Management has a strong ethical belief that the share price is driven by the markets, and we do not interfere with the Company’s stock other than to inform the market of material events. As we grow the business and resolve remaining legacy issues, the share price should rise accordingly. For the foreseeable future, we will continue to experience dilution, but we are hopeful to see a transition in the future where the share price reflects performance. Like most public companies, our goal, is to minimize dilution, become sustainable from revenue generation and share with all investors the benefit of a stock that is valued relative to the growth of the company.

There is no doubt that the Company must continue to define the business model, as well as the capitalization structure, in order to yield results for both the Company and investor. We are discussing every possible opportunity that will allow the shareholder to be in lock step with the Company as it grows. The changes Management has made in the Cyberlux business model are showing as positive results both in the balance sheet and in the operation of the Company. The remaining challenges require every Cyberlux employee to be constantly focused on execution, on quality and on achieving the commitments we make to our customers and business partners. Excellence is achieved daily, through focused execution and the unwavering efforts of Cyberlux employees.

Thank you for your continued support.

Best regards,

Mark D. SchmidtPresident/CEOCyberlux Corporation

About Cyberlux Corporation

Cyberlux Corporation (OTC Bulletin Board: CYBL), a leader in solid-state lighting innovation, has developed breakthrough LED lighting technology that provides the most energy efficient and cost effective portable lighting solutions available today for military and commercial uses. The Military and Homeland Security products provide tactical covert and visible lighting capability and are designed as highly mobile, battery-powered lighting systems ideal for threat detection, force and asset protection and general expeditionary lighting needs.
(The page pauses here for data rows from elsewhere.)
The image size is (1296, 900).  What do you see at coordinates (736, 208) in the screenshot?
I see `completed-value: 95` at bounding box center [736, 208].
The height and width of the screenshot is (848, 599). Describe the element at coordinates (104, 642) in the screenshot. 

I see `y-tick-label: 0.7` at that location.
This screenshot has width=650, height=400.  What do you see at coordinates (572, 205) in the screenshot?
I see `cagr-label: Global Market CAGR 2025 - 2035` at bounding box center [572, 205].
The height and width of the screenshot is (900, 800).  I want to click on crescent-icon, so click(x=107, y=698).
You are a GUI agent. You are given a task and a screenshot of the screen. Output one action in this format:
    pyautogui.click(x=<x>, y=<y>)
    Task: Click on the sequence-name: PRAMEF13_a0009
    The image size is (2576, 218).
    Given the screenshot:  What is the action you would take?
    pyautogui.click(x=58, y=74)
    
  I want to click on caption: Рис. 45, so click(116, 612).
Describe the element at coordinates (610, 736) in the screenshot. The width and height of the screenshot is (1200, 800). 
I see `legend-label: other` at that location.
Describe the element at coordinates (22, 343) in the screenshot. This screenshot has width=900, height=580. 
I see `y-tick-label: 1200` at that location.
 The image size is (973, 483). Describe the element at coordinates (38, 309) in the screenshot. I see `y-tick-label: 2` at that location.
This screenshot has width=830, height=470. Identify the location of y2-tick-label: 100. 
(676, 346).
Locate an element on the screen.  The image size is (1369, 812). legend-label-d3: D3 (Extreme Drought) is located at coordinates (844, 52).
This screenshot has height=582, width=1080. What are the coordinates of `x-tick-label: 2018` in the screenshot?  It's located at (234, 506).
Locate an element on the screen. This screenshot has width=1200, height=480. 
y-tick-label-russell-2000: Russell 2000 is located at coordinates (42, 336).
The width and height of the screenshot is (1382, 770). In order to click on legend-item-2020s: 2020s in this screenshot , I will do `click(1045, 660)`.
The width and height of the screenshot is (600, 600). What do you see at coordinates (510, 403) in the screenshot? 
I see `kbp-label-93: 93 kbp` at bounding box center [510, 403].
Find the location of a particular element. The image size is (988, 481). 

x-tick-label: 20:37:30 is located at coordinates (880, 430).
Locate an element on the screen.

For more information, please visit www.cyberlux.com.

This news release contains forward-looking statements. Actual results could vary materially from those expected due to a variety of risk factors, including, but not limited to, the Company’s ability to expand its production capabilities concurrent with product orders. The Company’s business is subject to significant risks and uncertainties discussed more thoroughly in Cyberlux Corporation's SEC filings, including but not limited to, its report on Form 10-KSB for the year ended December 31, 2009 and its 10-Q for the quarter ended September 30, 2010. The Company undertakes no obligation to publicly release the result of any revisions to these forward-looking statements, which may be made to reflect events or circumstances after the date hereof or to reflect the occurrence of unanticipated events.